Nebraska leads the way in great northern dry bean production
May 2, 2017
Nebraska is a major producer of dry edible beans, with growers planting anywhere from 120,000 to 200,000 acres annually. Of the 17 states that grow beans in the U.S., Nebraska ranks third in total production.
In 2016, Nebraska growers produced almost 3 million hundredweight on approximately 122,000 acres (138,000 planted), with a total value of more than $77 million. Dry beans are also estimated to have a total economic impact of $150 million to the state.
In terms of market class, Nebraska produces more great northern beans than any other state in the nation, is second in pinto and light red kidney and fourth in black bean production.
The majority of the production is concentrated in western Nebraska, centered in Scotts Bluff, Box Butte and Morrill counties of the Panhandle. Scotts Bluff County is the seventh-largest bean-producing county in the U.S.
This area's semi-arid climate, with warm days and cool nights, provides excellent growing conditions for dry edible beans. For these same reasons, the bulk of the sugar beet production in the state is focused in the Panhandle.
Nebraska has grown great northern beans for almost 100 years. Their initial cultivation can be traced back to a Morrill farmer named Chester Brown. After a visit to Idaho in 1923, he purchased and brought back great northern beans to the North Platte Valley.

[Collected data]
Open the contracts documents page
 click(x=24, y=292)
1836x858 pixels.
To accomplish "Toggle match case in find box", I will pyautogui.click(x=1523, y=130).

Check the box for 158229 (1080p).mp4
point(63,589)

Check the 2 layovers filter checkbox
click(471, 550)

# THE PROBLEM:
Using the article on Nebraska dry bean production, decide whether each statement agrees with it: (a) Nebraska ranks first among U.S. states in total dry bean production. (b) Scotts Bluff County is the seventh-largest bean-producing county in the U.S. (c) Chester Brown brought great northern beans back from Idaho. Answer yes or no for each and quote the words of the article that settle it.

# SOLUTION TO THIS PROBLEM:
(a) No: "Nebraska ranks third in total production."
(b) Yes: "Scotts Bluff County is the seventh-largest bean-producing county in the U.S."
(c) Yes: "After a visit to Idaho in 1923, he purchased and brought back great northern beans to the North Platte Valley."